== Task material
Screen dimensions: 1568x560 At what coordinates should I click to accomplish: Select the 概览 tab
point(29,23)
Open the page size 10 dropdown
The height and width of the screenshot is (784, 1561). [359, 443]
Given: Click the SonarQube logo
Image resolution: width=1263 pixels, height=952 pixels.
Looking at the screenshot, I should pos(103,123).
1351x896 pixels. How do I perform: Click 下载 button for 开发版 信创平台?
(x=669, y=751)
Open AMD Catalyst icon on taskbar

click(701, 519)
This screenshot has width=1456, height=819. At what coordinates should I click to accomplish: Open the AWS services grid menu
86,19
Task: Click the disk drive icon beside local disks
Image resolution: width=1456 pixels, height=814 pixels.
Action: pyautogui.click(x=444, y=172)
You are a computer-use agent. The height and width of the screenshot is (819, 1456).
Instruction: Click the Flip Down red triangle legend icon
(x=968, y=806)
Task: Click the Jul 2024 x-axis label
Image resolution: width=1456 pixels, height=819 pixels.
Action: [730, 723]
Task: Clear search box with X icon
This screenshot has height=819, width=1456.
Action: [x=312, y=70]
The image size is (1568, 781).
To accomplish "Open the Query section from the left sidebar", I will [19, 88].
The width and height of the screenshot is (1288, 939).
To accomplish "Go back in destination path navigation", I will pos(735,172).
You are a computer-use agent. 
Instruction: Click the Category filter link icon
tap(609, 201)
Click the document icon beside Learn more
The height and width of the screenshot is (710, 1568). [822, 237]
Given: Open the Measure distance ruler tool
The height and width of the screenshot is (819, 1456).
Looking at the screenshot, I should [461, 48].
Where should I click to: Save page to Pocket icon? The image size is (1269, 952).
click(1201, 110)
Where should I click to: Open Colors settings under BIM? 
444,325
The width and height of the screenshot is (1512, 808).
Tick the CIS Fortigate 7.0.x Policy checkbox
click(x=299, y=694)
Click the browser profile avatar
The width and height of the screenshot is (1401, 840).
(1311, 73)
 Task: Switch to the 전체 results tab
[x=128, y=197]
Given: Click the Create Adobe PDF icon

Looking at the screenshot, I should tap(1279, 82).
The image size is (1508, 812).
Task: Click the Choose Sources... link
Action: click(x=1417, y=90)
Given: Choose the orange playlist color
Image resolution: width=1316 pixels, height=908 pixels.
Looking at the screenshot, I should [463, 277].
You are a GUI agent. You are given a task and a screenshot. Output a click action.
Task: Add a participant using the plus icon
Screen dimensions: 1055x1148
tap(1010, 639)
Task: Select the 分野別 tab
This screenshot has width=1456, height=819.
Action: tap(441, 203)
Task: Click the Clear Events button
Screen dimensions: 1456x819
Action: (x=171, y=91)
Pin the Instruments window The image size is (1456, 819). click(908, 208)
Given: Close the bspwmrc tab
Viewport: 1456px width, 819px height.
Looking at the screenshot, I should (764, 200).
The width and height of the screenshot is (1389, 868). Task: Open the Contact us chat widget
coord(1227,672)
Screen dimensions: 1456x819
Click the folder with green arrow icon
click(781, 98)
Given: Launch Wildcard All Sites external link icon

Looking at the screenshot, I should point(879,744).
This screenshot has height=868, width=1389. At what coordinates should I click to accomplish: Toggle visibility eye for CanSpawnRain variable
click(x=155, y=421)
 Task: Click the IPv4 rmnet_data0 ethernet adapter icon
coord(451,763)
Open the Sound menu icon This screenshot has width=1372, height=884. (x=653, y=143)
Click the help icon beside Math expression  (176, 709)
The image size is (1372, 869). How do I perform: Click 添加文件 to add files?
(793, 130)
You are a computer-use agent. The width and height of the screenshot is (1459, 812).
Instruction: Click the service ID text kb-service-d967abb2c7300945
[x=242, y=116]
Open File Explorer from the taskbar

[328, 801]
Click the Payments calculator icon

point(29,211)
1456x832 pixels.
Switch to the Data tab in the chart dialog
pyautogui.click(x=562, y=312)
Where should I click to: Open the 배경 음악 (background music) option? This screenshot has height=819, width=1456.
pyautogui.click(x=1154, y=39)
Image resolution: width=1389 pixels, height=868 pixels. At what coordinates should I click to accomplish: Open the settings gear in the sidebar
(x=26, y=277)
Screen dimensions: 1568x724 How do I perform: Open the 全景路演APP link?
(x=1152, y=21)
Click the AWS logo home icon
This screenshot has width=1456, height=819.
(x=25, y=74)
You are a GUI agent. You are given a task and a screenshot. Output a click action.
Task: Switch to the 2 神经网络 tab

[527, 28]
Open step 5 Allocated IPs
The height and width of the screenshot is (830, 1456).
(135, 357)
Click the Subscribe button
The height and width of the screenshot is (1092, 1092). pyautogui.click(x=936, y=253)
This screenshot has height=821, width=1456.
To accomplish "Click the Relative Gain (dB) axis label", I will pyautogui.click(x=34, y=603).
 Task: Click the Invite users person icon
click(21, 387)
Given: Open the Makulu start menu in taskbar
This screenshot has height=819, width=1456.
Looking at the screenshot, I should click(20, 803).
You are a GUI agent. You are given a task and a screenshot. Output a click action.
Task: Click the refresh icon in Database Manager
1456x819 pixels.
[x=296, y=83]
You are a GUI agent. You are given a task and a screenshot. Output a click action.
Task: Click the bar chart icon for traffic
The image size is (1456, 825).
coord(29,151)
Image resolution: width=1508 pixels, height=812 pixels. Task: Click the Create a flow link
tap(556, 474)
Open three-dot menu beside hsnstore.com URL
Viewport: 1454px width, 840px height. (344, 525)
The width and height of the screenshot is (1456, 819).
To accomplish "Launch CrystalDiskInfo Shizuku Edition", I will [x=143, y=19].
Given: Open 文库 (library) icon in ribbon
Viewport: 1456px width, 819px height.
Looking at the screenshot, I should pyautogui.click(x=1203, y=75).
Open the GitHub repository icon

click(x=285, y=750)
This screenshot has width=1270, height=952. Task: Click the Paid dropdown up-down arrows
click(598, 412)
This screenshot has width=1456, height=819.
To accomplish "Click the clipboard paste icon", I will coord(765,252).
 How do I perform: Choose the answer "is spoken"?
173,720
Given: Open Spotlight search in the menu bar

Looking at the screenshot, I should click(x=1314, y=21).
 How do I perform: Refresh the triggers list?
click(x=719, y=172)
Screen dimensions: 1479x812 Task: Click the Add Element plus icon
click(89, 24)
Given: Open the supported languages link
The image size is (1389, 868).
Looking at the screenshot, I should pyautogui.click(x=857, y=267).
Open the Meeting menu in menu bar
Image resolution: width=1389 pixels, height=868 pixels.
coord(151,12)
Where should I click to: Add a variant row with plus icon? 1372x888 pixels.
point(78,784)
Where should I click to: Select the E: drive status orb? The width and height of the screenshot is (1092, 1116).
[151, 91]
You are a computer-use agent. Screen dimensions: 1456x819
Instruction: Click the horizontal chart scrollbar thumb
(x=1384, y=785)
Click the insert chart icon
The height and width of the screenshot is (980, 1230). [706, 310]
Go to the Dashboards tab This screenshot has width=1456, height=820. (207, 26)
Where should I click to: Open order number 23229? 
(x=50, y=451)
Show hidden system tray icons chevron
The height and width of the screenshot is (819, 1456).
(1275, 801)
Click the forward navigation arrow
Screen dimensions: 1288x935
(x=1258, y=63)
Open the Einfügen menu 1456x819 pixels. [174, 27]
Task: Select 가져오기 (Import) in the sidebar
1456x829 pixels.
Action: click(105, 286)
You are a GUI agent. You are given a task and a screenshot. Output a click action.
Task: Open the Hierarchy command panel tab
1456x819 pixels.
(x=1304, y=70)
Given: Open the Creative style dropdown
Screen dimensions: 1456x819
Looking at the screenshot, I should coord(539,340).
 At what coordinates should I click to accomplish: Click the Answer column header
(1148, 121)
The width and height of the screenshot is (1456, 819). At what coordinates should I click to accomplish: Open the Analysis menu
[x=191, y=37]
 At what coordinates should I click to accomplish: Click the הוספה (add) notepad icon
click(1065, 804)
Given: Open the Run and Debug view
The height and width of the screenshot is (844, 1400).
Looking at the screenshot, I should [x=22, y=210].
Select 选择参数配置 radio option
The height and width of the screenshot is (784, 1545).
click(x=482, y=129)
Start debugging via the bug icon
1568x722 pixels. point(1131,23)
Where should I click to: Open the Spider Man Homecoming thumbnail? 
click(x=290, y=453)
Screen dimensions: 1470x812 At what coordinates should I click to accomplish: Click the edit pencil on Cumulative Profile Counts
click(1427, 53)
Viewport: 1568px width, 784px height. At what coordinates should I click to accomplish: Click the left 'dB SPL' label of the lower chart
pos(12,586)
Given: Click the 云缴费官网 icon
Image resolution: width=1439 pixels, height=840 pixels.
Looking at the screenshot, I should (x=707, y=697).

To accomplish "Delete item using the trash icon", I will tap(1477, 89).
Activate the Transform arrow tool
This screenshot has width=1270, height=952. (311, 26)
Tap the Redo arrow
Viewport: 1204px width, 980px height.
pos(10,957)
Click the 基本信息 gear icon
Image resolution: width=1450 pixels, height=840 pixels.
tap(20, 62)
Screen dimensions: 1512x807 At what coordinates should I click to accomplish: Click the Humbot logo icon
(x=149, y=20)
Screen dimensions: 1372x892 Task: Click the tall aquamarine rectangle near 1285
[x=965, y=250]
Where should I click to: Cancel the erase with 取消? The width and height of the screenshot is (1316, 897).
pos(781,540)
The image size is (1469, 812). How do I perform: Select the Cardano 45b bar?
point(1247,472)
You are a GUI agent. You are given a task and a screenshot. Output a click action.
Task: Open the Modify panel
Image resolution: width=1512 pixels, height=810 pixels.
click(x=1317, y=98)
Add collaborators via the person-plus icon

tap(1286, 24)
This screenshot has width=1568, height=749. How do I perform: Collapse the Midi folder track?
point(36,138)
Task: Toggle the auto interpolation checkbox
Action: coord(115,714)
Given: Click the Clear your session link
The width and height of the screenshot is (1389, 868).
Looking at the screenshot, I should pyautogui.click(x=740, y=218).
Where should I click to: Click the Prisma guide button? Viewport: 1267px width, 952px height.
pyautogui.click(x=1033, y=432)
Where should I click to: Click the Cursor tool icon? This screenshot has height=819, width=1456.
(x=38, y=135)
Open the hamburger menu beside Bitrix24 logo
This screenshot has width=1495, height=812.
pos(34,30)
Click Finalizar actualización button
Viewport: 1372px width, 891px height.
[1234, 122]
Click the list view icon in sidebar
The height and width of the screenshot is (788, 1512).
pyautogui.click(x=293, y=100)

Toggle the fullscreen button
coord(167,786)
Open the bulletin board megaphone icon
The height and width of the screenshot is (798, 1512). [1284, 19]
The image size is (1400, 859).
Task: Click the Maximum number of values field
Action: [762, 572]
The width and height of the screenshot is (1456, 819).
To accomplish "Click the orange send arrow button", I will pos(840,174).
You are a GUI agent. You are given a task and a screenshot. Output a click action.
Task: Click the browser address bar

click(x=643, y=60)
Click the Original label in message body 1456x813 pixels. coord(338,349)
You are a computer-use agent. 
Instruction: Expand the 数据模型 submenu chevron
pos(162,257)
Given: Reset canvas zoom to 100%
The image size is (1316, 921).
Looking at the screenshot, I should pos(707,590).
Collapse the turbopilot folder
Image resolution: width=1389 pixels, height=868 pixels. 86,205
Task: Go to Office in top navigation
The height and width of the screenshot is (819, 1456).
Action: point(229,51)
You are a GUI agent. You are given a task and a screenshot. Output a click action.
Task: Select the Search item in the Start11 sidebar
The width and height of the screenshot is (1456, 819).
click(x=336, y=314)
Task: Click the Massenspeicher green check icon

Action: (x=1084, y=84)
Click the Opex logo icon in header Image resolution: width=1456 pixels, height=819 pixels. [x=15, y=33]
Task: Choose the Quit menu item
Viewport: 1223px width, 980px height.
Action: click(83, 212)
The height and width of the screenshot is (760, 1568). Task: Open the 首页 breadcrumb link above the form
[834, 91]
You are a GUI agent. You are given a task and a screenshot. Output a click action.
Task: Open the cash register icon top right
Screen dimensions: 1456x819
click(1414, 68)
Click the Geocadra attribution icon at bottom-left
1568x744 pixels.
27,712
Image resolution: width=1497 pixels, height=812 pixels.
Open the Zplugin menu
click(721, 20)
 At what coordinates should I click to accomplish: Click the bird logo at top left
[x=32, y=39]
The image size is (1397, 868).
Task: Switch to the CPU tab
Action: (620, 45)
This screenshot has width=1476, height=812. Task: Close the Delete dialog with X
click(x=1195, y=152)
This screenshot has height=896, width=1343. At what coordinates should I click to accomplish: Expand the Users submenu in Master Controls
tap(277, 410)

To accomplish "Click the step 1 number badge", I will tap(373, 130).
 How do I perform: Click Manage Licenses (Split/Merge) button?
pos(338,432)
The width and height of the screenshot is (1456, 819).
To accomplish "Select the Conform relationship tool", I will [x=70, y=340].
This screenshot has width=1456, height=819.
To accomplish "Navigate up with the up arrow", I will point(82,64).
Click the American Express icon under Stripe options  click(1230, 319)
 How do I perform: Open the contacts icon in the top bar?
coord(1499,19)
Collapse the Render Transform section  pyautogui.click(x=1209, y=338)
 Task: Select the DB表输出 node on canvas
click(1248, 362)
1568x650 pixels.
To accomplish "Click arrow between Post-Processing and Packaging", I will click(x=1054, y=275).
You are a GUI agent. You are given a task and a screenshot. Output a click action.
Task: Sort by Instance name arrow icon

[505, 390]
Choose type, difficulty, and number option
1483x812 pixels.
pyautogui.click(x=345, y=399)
====
— Exercise details —
Where the string "axis" appears in a line of the entries above, return that line.

— Solution to this exercise —
Task: Click the Jul 2024 x-axis label
To accomplish "Click the Relative Gain (dB) axis label", I will pyautogui.click(x=34, y=603).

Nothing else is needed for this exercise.